Writer: Adaptation by Selma Dimitrijevic and Mikhail Durnenkov
Music: Scott Twynholm
Director: Selma Dimitrijevic
Reviewer: Gemma Hirst
If you’ve ever been recipient of fraudulent activity, then you will know that is it not one of the best of experiences that can happen to you.
The Gamblers explores how the tables turn when playing a game, how addiction can take over, and it is not always a happy ending when you’re drowning in debt.
The adaptation and gender swap version of Nikolai Gogol’s The Gamblers tells a story of women who like to play the game, drink, swear, sing, dance and gamble, as a gang of con artists who rip people to shreds in monetary terms. A new gangster is in town – Iharev (Amanda Hadingue), and is smarter than he looks as he soon joins this gang and fangles money out of the next idiot to pass by, only to find that he may be the only idiot in this game of trickery and deceitfulness.

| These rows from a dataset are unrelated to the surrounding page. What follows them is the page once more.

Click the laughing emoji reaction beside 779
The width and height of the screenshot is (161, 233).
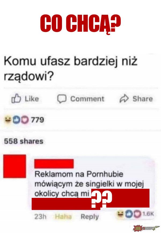[8, 120]
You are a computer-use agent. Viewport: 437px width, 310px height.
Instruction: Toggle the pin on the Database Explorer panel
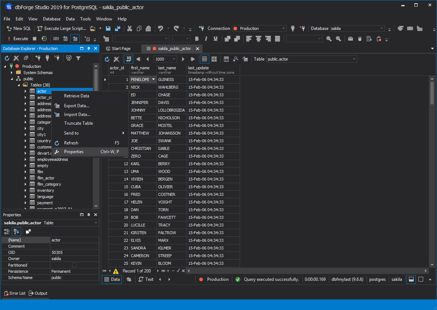pyautogui.click(x=88, y=48)
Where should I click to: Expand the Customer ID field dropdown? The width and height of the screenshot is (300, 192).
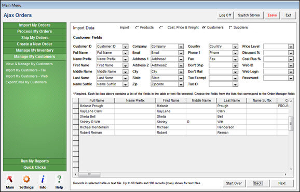click(125, 47)
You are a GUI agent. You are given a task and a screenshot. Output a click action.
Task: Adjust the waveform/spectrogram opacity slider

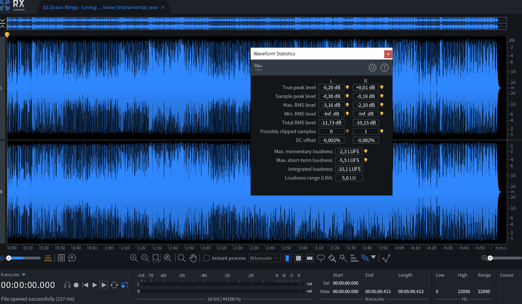click(x=9, y=258)
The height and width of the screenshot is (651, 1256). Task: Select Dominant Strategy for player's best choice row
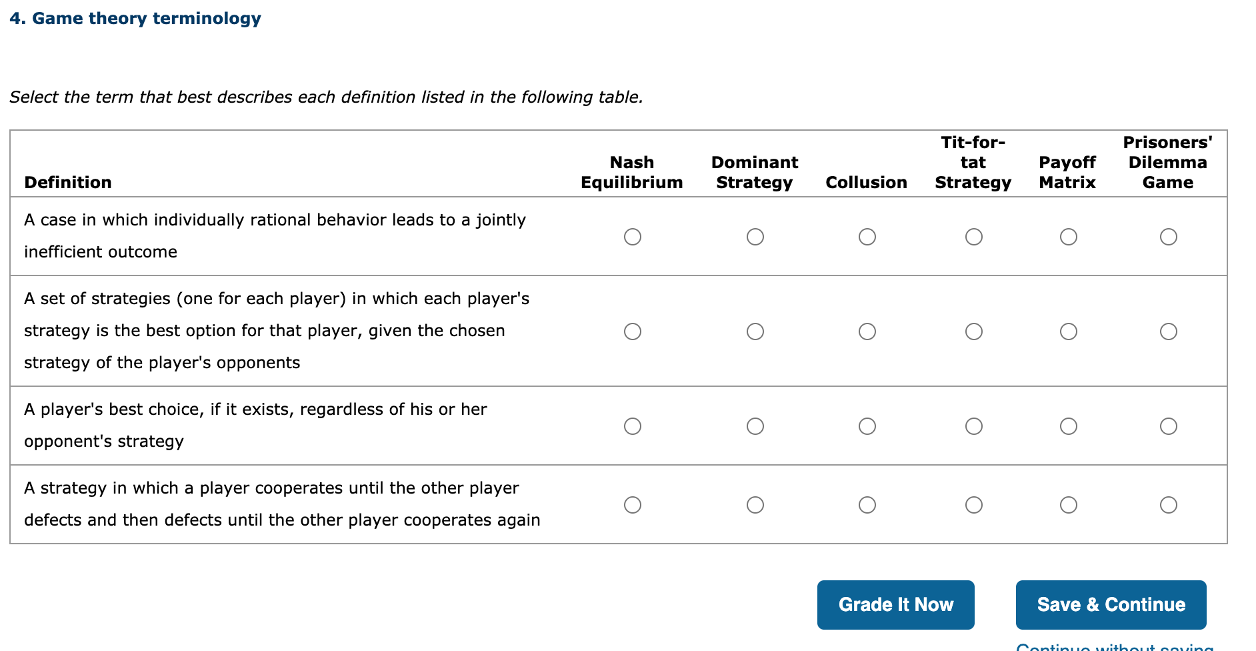click(755, 426)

Set in the male dominated area of what appeared to be a school boys changing room, there are tricks, treats and pranks which have been cleverly set up; waiting for the unlucky recipient. Despite the fact that the cast are all females, they encapsulate that stereotypical misogynistic, hell bent on money and power male. There are however elements to remind the audience they are still women, such as the awkward crotch adjustment and the odd hitching of the bra strap, which added a comedic value.
The play has a cabaret feel to it, as the cast play instruments throughout the performance including the clarinet, accordion, cello and a saxophone accompanied by Twynholm’s Russian music composition and a dusty atmosphere. The air of mystery and wonder, that essence that we are about to witness something out of the ordinary and be fully entertained is palpable.
Just when we think you have it all worked out, we realise the jokers are pulling the wool over our very eyes. Their motto is that an act of fraud is simply social engineering, and if this is the case then the audience are well and truly socially engineered.